Yay for getting the motors and endstops going.
If there is too much friction in the x-carriage movement at any point in its travel, the x-motor will stall.
If you take the x-belt off, you should be able to move the x-carriage by hand fully from side to side without much variation in the force required. If not, you've got alignment issues with your parallel rods, and you should fix that before worrying about motors, electronics or mounting the extruder. And yes, with the x-belt removed the x-motor should work fine, because it will be completely unloaded.
Ouch about the melted bit. This is one reason I suggested getting the firmware set up before playing with motors or heat. You want to know your software system can report temperature accurately.
In both sprinter and marlin firmware, there is a lockout that stops the extruder heating at all if the thermistor temperature reading is less than 5 degrees. That way, if the thermistor comes un-connected for some reason (evil crimps, I hate them) nothing gets melted. Regardless, don't even >try< to extrude if your printer control software doesn't report ambient temperature within a degree or two (Celsius, of course).
Using an unmodified version of Marlin on my machine gave me totally crazy temp readings - like 127 degrees as ambient temp. I didn't try to extrude, as who knows what the real nozzle temp would get to.
The three most likely reasons I can think of for your thermistor to read zero are:
1. The connectors are open circuit or shorted together. You say the R is good, so it sounds like you've already tested this. If you hadn't, I'd suggest that you unplug the thermistor connector from the ramps board and measure the resistance across the connectors leading to the thermistor. If you get no connection, something isn't plugged in (usually a crimp isn't making contact). If you get zero ohms, you've got a short between the two wires, or the leads of the thermistor itself. Without knowing what sort of thermistor you've got, I can't guess what a good resistance would be.
But it sounds like you've eliminated that possibility, leaving
2. You've plugged the thermistor into the wrong place on the RAMPS board.
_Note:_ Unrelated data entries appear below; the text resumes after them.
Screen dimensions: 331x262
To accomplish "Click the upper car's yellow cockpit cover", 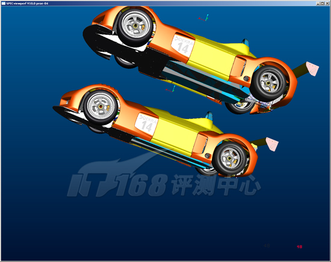I will 213,57.
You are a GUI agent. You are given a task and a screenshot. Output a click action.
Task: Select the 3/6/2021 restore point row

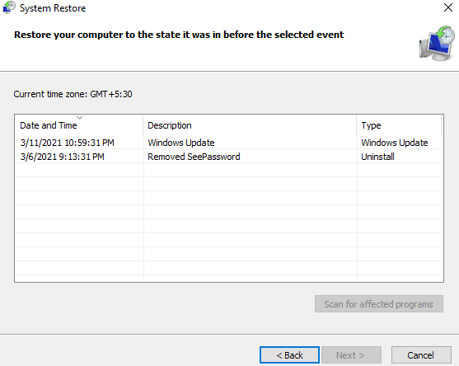pyautogui.click(x=228, y=157)
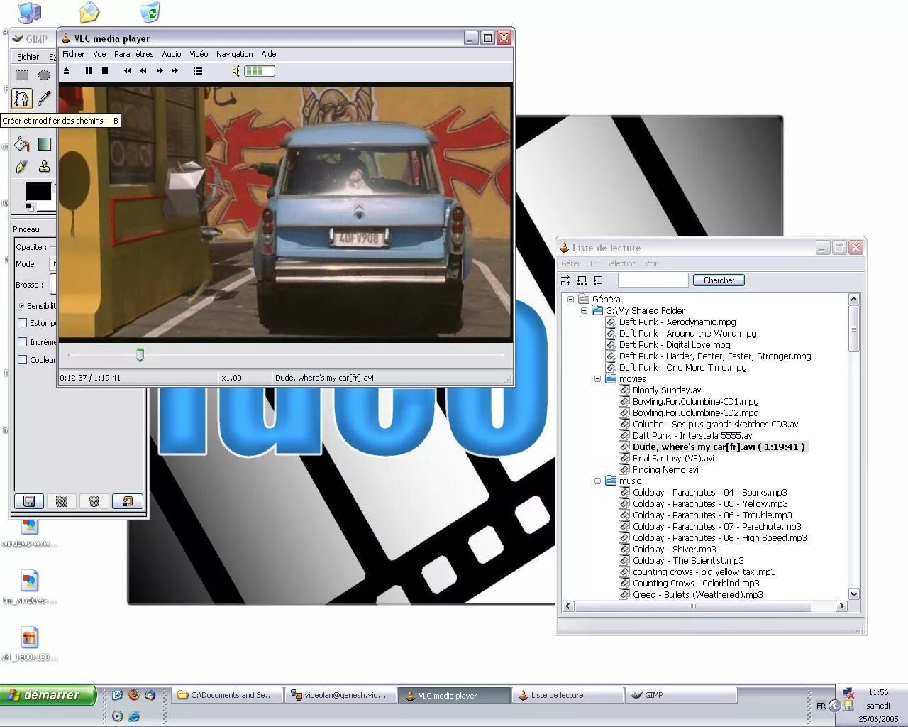Viewport: 908px width, 727px height.
Task: Collapse the music folder tree item
Action: pyautogui.click(x=597, y=481)
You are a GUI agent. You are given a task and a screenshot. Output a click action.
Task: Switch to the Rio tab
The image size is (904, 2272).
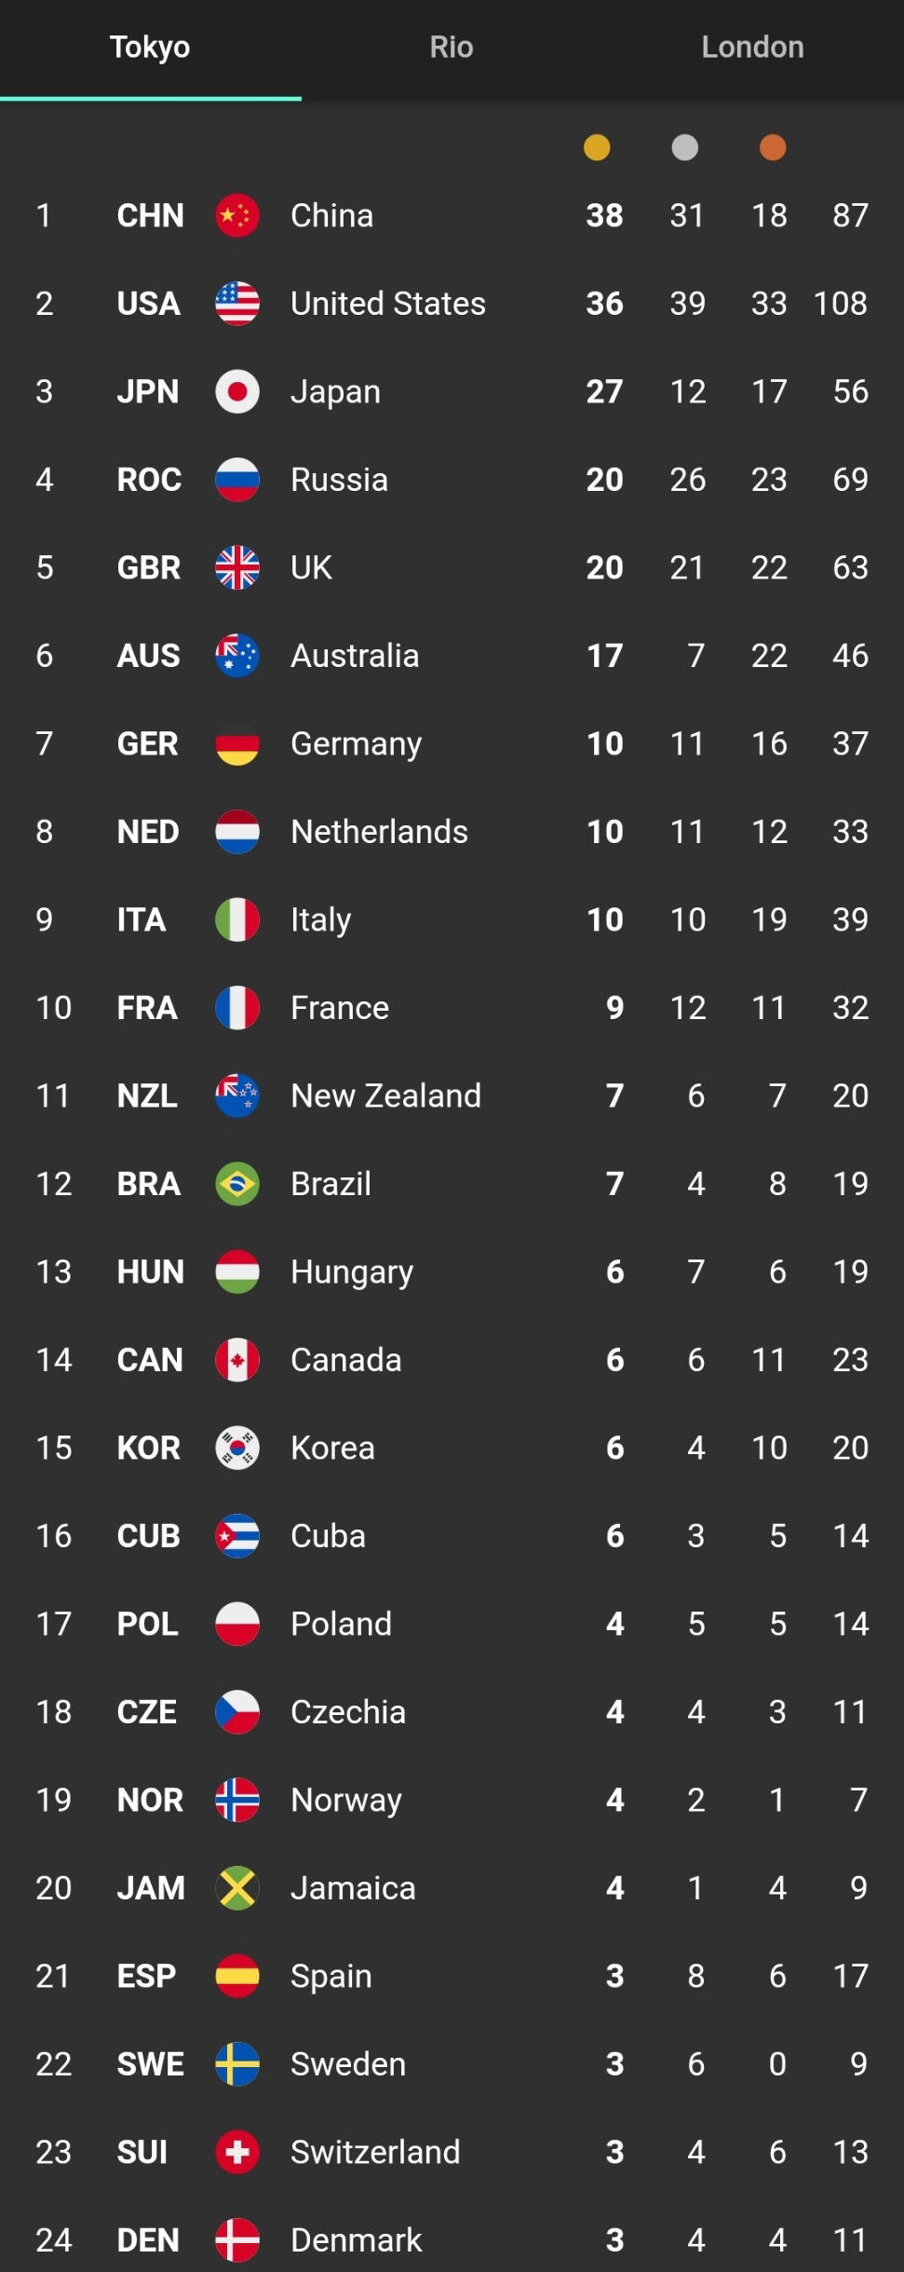pos(452,48)
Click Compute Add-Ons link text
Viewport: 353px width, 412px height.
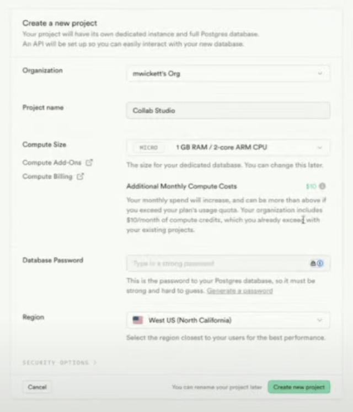click(52, 162)
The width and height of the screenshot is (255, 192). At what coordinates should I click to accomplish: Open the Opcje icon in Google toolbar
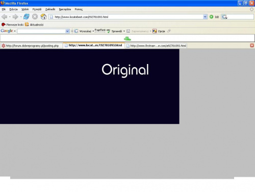tap(155, 31)
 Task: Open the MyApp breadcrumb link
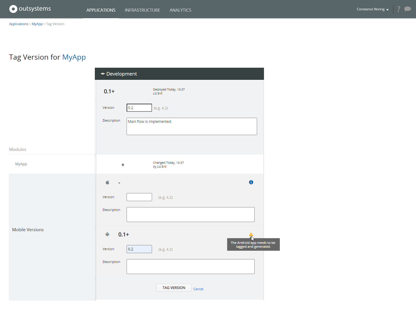pos(37,24)
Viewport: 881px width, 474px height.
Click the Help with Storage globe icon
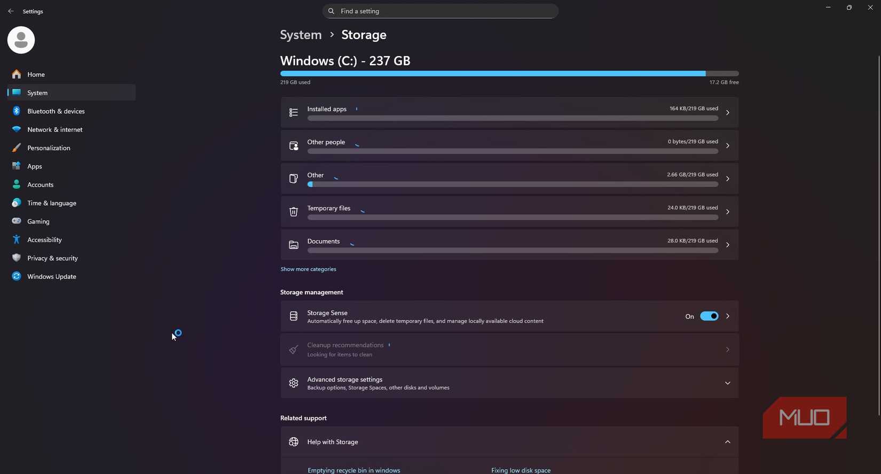tap(294, 442)
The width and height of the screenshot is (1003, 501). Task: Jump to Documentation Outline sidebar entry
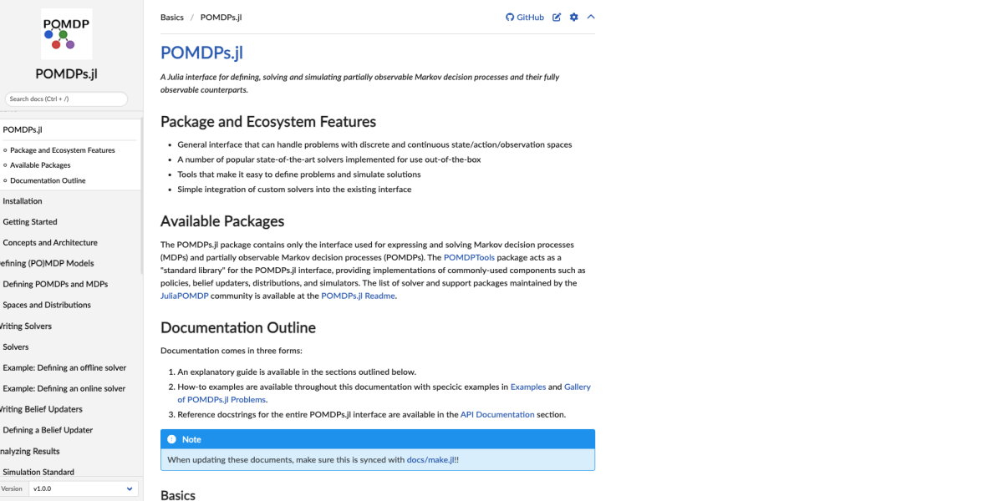coord(48,180)
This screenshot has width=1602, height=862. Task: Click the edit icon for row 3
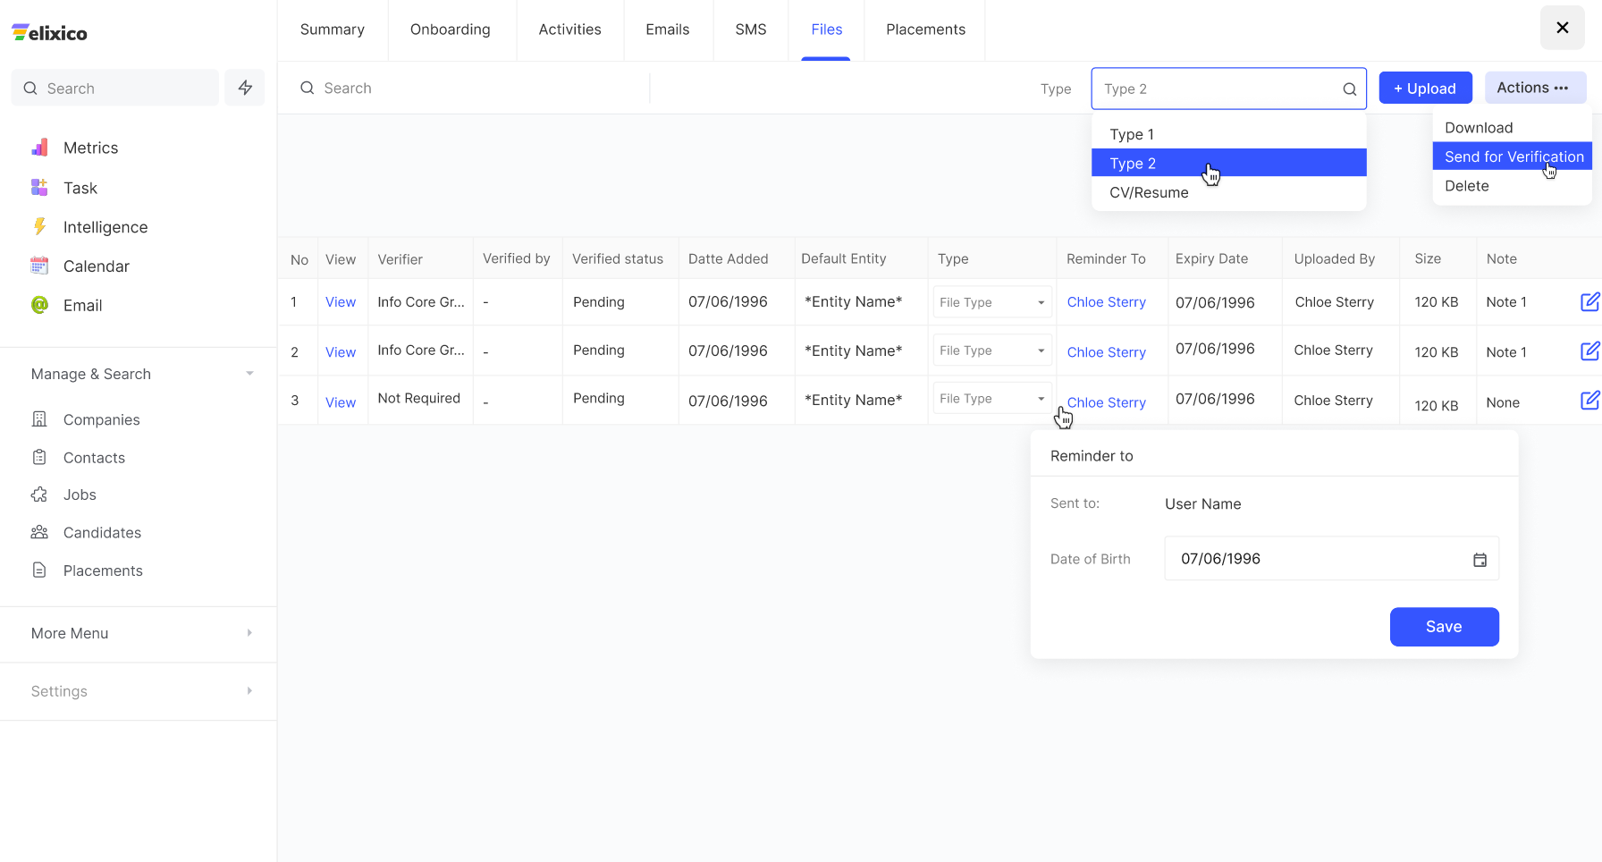coord(1589,401)
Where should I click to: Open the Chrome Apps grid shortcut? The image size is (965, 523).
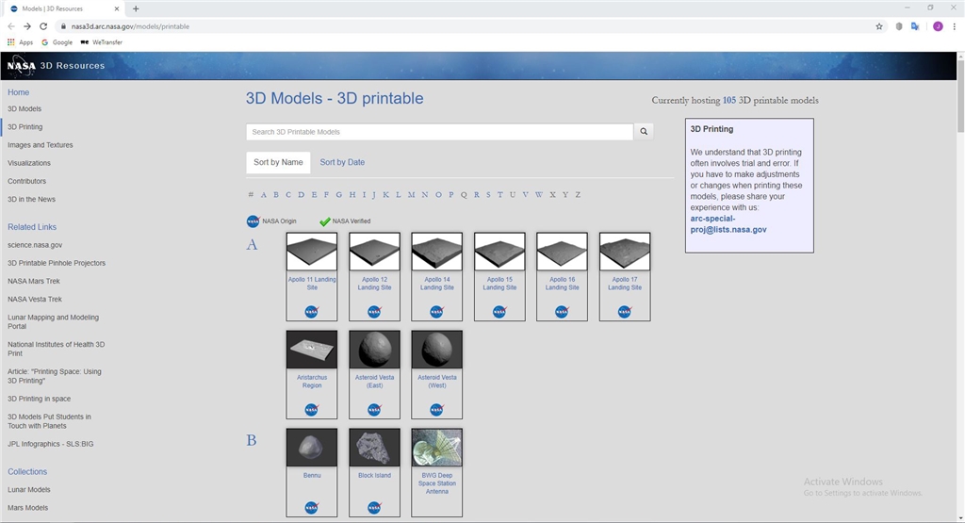(x=20, y=42)
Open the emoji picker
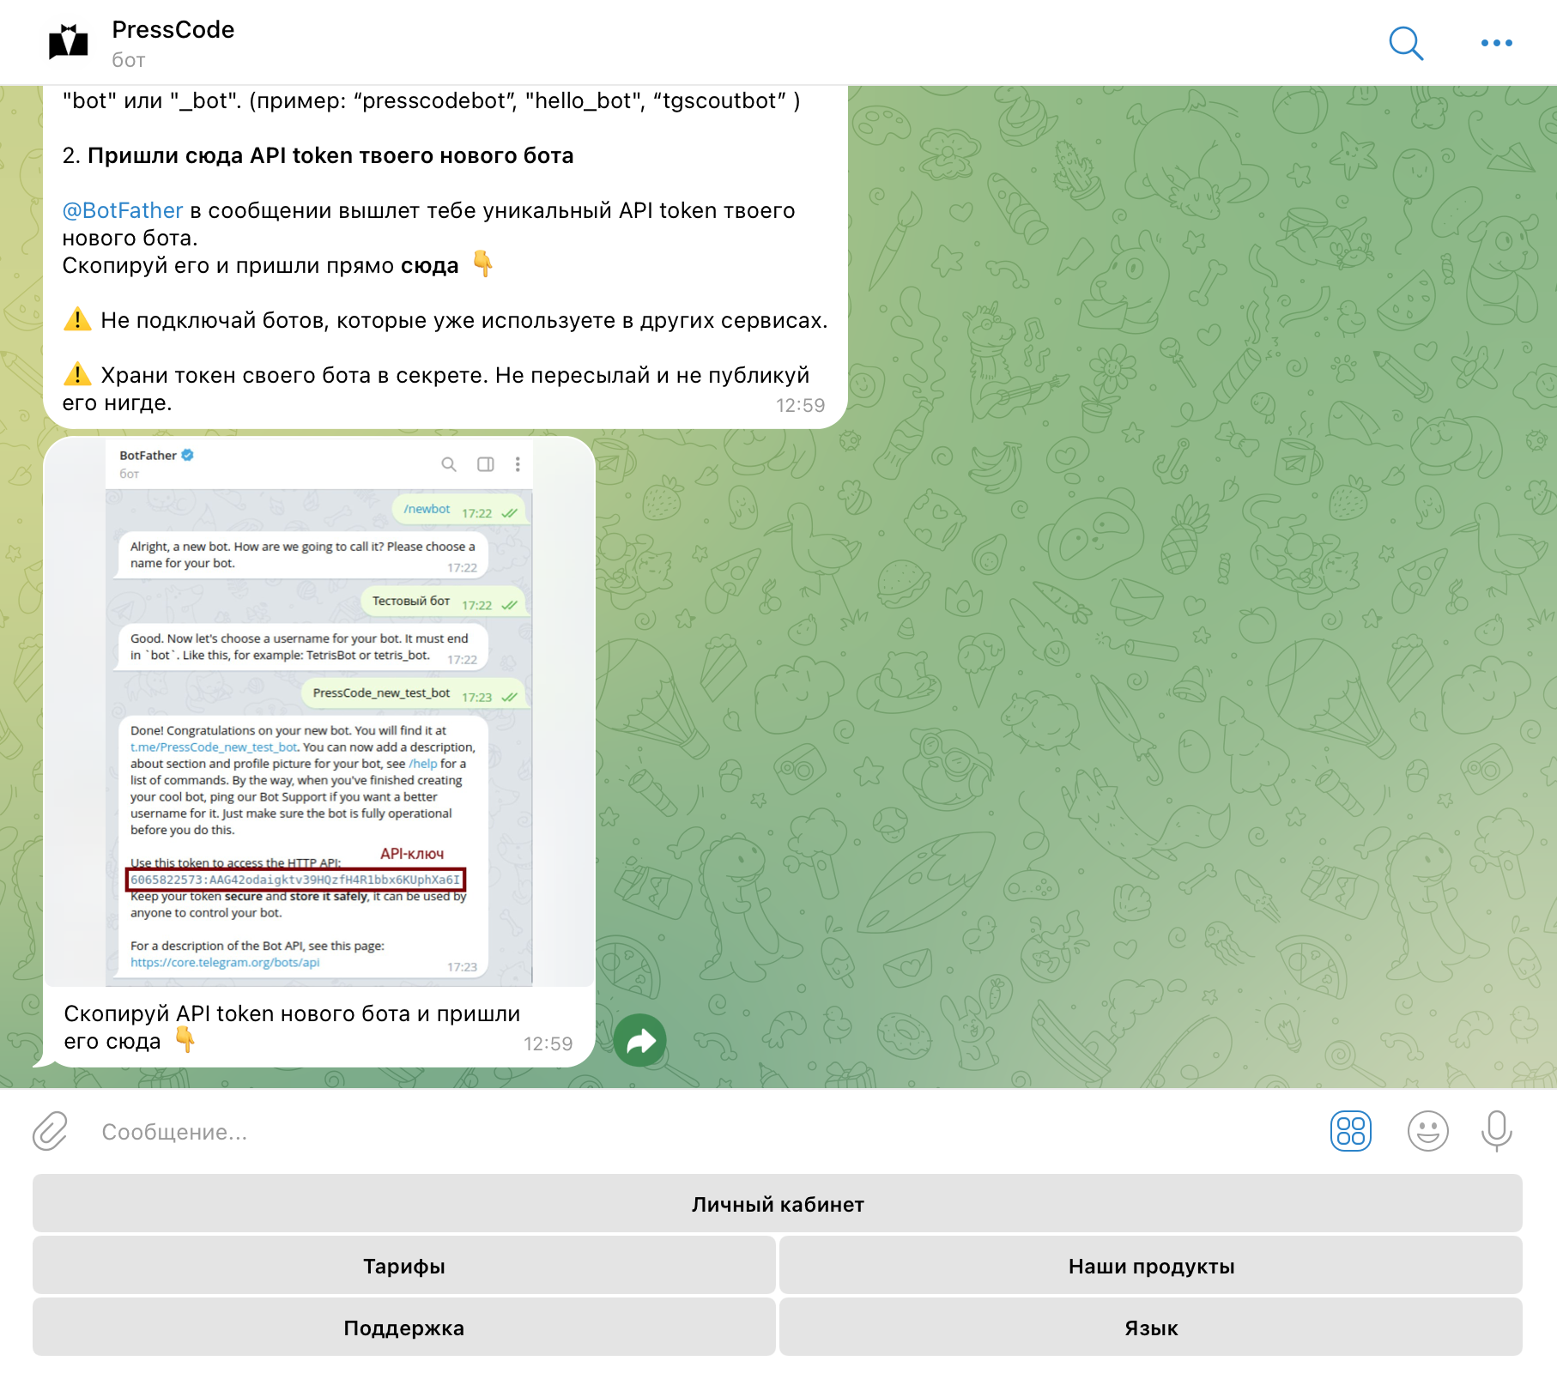Image resolution: width=1557 pixels, height=1373 pixels. [1428, 1132]
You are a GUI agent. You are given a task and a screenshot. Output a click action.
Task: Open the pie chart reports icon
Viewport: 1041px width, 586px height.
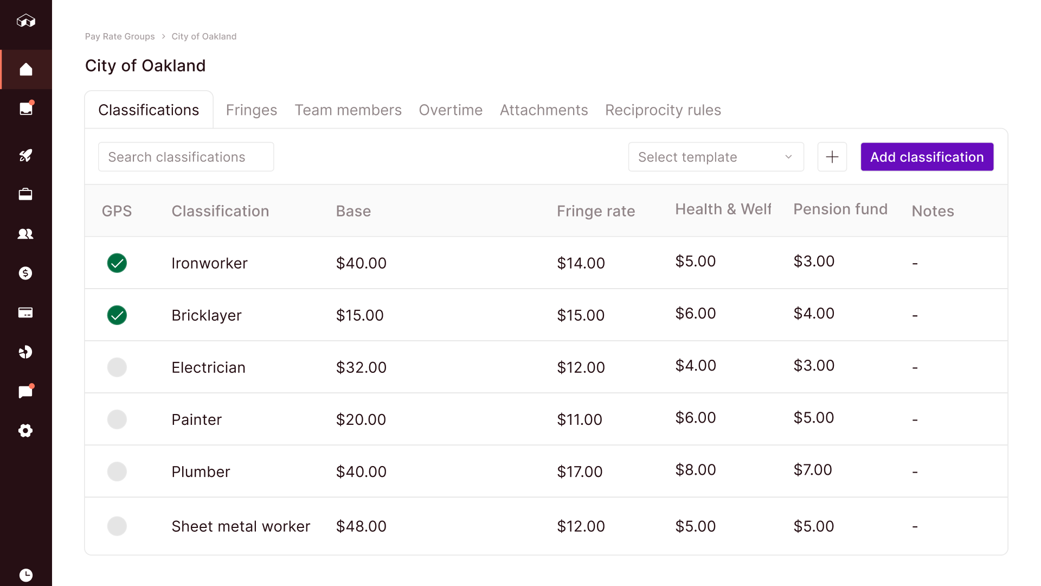tap(25, 352)
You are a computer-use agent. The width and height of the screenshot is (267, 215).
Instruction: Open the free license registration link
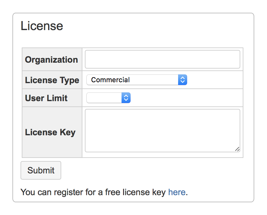pyautogui.click(x=177, y=192)
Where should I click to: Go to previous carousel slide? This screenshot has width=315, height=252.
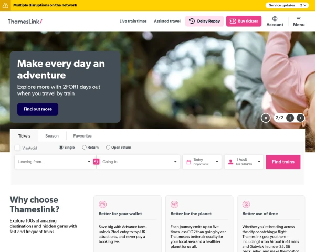point(290,118)
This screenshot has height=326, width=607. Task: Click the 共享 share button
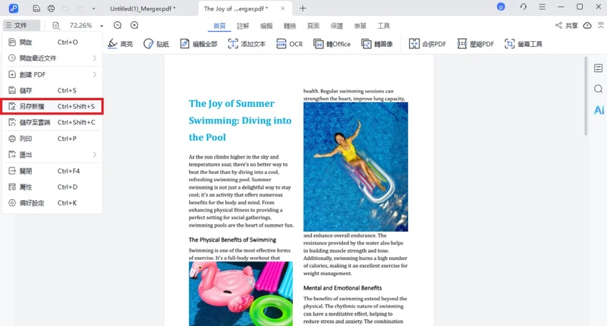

It needs to go on the pins labelled T0.
and
3. The firmware is expecting the thermistor to be connected somewhere it isn't (meaning you've got the wrong board selected in your firmware configuration file), or the firmware is expecting a different sort of thermistor (also a change you'd have to make in the config file, though I'd expect silly numbers rather than exactly zero degrees if this was the case).
If you haven't flashed your arduino with your own choice of firmware, who knows what it is currently set up for. And if you ever >had< succeeded in flashing a test program, that would have overwritten whatever software was already on the arduino (some people don't seem to understand this).
I still think you should get your firmware working before playing with motors or extruder any more. Especially since you can't extrude anyway til you get your replacement part. And even more especially since you >can< get the thermistor working without trying to heat the hot-end, or extrude.
Once you can flash your arduino with your firmware (sprinter, please, to begin with!), and got meaningful ambient temperature readings back to pronterface (or something less trustworthy* if you must), then you can play with the endstop settings if you need to, and calibrate the x, y and z movement distances.
Then you could strap a pencil to the end of your extruder and practice using the printer as a 2D plotter! Or occupy yourself slicing .STL files into Gcode with Slic3r, or designing things in openscad or blender or whatever while you wait for your replacement part to arrive.
Best of luck,
Andrew Roberts
brazenartifice@gmail.com
brazenartifice.wordpress.com
*by trustworthy, I mean something >I< trust and understand. You may have good reasons for using something else, especially if you are on a Mac.